**PARTS OF THE EXERCISE**.
A – Print the section of the preschool scholarship proposal starting at "Proposal: Offer less-advantaged" and ending at "the scholarship program.", word for word.
B – In the preschool scholarship proposal, about how many preschoolers does Ohio's state-funded Early Childhood Education Grant fund?

**STUDY TEXT**.
= Beginning of Section =

Editor’s Note: Back in September 2018, awaiting the election of our next governor, we at the Fordham Institute began developing a set of policy proposals that we believe can lead to increased achievement and greater opportunities for Ohio students. This is one of those policy proposals.
With Mike DeWine sworn in as Ohio’s 70th governor, and with his administration now well underway, we are proud to roll out the full set of our education policy proposals. You can download the full document, titled Fulfilling the Readiness Promise: Twenty-five education policy ideas for Ohio, at this link, or you can access the individual policy proposals from the links provided here.
Proposal: Offer less-advantaged families scholarship opportunities that offset the tuition charged by many preschool providers. Low-income families not covered by federal Head Start or the state’s early-childhood grants would be eligible for such scholarships, as well as (we recommend) families with incomes up to four times the federal poverty level. The size of early-learning scholarships should be set via a sliding scale that provides higher amounts to the neediest families and, of course, adjusted according to whether parents are seeking part- or full-time preschool for their little ones. All types of preschools, including district, charter, or private providers, should be allowed to participate in the scholarship program.
Background: Research indicates that high-quality preschool education can improve children’s readiness to learn when they enter Kindergarten. Yet statewide data from the Fall 2016 Kindergarten Readiness Assessment show that just two in five Ohio children arrive in Kindergarten truly ready to learn. Although Ohio provides various preschool and childcare supports, these are generally confined to low-income or special-needs children. For instance, the federally funded Head Start program furnishes preschool for about 30,000 kids whose family incomes are at or below the federal poverty line (about $25,000 for a family of four). Ohio’s own state-funded Early Childhood Education Grant (ECEG) provides funding for about 15,000 preschoolers whose parents’ incomes are at or below 200 percent of the poverty line. Despite these efforts, thousands of children continue to miss out on preschool, as their families cannot cover the out-of-pocket expenses. According to recent estimates from Montgomery County, about 35 percent of children don’t attend any preschool, public or private; as the figure below suggests, many of them come from low- to middle-income households.

= End of Section =

**DATA SHOWN**.

= Beginning of Section =

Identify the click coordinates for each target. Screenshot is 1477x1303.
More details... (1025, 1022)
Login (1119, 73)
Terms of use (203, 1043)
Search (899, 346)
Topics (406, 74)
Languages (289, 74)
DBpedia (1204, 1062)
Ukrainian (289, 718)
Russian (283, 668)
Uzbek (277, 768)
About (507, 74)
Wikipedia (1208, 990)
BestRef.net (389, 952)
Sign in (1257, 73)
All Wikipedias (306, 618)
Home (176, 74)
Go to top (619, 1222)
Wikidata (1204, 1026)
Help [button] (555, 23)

= End of Section =

**TASK RESPONSES**.
A –
Proposal: Offer less-advantaged families scholarship opportunities that offset the tuition charged by many preschool providers. Low-income families not covered by federal Head Start or the state’s early-childhood grants would be eligible for such scholarships, as well as (we recommend) families with incomes up to four times the federal poverty level. The size of early-learning scholarships should be set via a sliding scale that provides higher amounts to the neediest families and, of course, adjusted according to whether parents are seeking part- or full-time preschool for their little ones. All types of preschools, including district, charter, or private providers, should be allowed to participate in the scholarship program.

B – About 15,000 preschoolers.